My Life Is A Bubble Because Of My Anxiety
Just as the title says..my life seriously feels like a bubble. Everyday things have become to hard for me to face. Some days i cant even go check my mailbox because the thought of having to go outside is too much. And that crushes my heart because I used to love being outdoors doing all sorts of things..or even just laying on a blanket and looking up to the sky watching the clouds change and shift into these beautiful shapes. But sadly i cant even enjoy that anymore.
I've found comfort in my room here lately, and i know that my anxiety will only get worse if i do this. But its getting harder to face bigger spaces and being out in the open..so my room has become my safe zone. I'm not sure how to really explain how it is for me but when i do venture out of my room its like even though I'm doing something or interacting with someone its like I'm surrounded by this bubble or force field.
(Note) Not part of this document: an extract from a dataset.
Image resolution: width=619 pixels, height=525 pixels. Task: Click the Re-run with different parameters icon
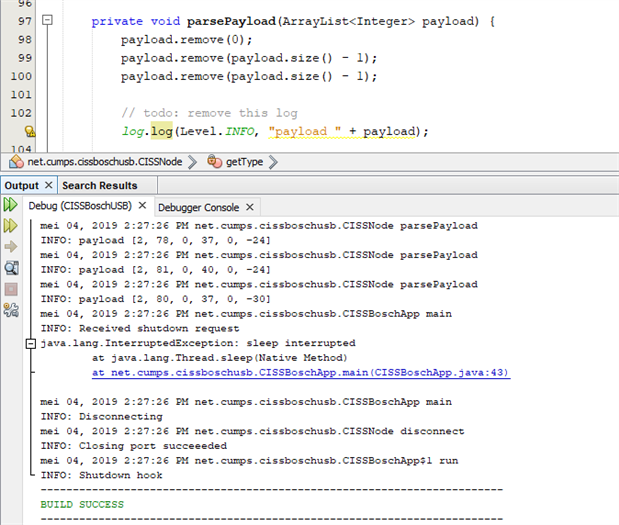point(11,226)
I feel like I'm not fully there and my mind goes 100 miles a minute with these pointless negative anxiety fueling thoughts that i wish i had a better control over but I don't. But I'm finding that this is happening even if i am in my room. I am not sure how to get a grip on this or why this is my life now. But i know that it is up to me to fix myself and that is scary for me for some reason.
@DreamyVibes
being unable to enjoy the things you once did and finding yourself under the control of those negative thoughts must be really difficult to deal with.
I understand even though you feel comfortable in your room this is not how you want things to be.
Its reassuring that you admit what you are going through and realise its you who can be the first to help yourself feel better. I really hope you find the support you are looking for here.